11 Although these are serious offences I do find that they fall below the mid range of seriousness for such offences, although not much below that range. There was an indecent touching, but the complainant was not subjected to exposure to the offender’s penis or required to do any other act which would also constitute an aggravated indecent assault at the time.
12 DJR gave evidence on the last occasion that related to two matters. One was evidence of his upbringing and his career, and it is quite clear that his own childhood and upbringing was not happy. His family background was to some extent dysfunctional. Indeed, until he met his present wife, I drew the conclusion that his life had been subject to a number of disturbances. Since he met his wife, they conducted together a real estate business, and they seemed to have a good life.
13 When the offender appeared at the trial, he was on crutches and he gave evidence about that on the last occasion, although he did not give evidence at the trial. He had suffered quite a severe injury to his leg. He is no longer on crutches. While he has been in custody, he has not received any treatment or attention for his leg. He will clearly be returned to custody after I sentence him, but I will be recommending that a full medical assessment be carried out while he is in custody, and that attention be given to the needs he has for treatment.
14 The fact that he has not received treatment is also a matter which leads me to find that there are special circumstances in this case, although that is not the only reason. It is also true that this is the first time the offender has been in custody, and, up until the arrest for the pornography offence, the only matter on his criminal record was a very old matter concerning a failure to pay maintenance, which is more in the nature of a civil liability than a criminal liability. So he is previously a person of good character, and he is entitled to the benefit of that. As I have said, I am satisfied that, while these offences are serious, they fall below the mid range of seriousness for this offence, and that will be reflected in the non-parole period and sentence that I impose.
15 Originally I was asked to deal with the child pornography offence. I was not prepared to do so on the last occasion, and the matter went back to the Local Court; a sentence has now been imposed. That offence was separate from these offences, although it led to the apprehension and conviction of the offender on these offences. He is currently serving a term of imprisonment for that offence and there must be a degree of accumulation of the sentences. Because of the non-parole period that I am required to impose, that period of accumulation is possibly not as long as would otherwise be warranted, but the principle of totality requires that I impose a particular period of accumulation of the sentences.

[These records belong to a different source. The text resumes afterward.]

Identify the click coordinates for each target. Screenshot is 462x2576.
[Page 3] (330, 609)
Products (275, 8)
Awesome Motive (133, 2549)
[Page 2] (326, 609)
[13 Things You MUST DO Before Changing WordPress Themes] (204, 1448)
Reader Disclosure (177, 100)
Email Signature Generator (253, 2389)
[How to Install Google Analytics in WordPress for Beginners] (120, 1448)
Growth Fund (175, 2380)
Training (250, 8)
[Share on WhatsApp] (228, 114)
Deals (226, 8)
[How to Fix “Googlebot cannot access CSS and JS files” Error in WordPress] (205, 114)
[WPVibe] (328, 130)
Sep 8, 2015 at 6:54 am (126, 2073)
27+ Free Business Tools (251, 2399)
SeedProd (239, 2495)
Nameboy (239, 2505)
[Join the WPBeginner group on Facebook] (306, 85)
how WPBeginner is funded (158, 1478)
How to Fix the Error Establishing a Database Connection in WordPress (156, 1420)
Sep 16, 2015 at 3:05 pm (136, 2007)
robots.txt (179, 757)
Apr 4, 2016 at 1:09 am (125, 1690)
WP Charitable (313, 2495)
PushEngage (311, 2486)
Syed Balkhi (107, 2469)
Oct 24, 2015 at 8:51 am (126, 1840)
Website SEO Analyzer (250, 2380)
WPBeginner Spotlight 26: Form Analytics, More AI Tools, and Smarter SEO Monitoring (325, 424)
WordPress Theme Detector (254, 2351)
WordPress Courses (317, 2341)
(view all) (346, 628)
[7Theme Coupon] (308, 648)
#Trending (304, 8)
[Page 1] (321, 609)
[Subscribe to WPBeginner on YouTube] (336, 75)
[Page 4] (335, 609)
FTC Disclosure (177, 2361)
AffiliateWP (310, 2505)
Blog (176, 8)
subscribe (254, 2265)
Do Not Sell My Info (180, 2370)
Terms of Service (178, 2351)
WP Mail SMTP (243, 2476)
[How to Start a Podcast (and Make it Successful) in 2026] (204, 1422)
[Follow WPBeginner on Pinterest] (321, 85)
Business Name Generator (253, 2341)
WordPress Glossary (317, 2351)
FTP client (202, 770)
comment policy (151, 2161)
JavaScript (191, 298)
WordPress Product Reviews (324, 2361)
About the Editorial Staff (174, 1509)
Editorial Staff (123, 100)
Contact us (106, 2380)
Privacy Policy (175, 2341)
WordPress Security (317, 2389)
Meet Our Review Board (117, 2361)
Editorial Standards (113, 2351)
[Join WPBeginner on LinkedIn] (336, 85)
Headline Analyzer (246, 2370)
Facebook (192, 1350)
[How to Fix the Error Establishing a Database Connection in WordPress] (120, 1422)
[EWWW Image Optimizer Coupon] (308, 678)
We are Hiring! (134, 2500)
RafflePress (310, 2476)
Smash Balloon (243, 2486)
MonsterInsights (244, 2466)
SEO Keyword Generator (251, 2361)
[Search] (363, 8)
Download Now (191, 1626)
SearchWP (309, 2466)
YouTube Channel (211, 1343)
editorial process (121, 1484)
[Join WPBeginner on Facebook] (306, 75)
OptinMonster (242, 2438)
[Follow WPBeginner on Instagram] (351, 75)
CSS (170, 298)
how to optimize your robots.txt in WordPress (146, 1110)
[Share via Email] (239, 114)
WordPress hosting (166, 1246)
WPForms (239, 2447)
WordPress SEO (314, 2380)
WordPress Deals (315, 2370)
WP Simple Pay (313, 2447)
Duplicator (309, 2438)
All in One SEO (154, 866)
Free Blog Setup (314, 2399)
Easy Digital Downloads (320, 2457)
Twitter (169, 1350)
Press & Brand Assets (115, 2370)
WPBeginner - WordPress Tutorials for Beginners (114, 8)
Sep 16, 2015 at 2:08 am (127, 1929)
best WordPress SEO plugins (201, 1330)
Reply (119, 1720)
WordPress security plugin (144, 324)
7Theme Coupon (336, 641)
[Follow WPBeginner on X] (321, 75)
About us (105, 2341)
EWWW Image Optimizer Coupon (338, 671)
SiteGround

16 DJR is sentenced as follows. On count 1 to a non-parole period of four years commencing 14 December 2008 and expiring 13 December 2012. The total term will be six years expiring 13 December 2014. On count 2 he is sentenced to a similar term of imprisonment but the non-parole period commencing 14 April 2009 and expiring 13 April 2013. The total term is six years expiring 13 April 2015. On count 3 he is sentenced to a similar term, the non-parole period commencing 14 August 2009 and expiring 13 August 2013. The total term is six years expiring 13 August 2015. I will formally make the recommendation that DJR be subjected to a full medical examination.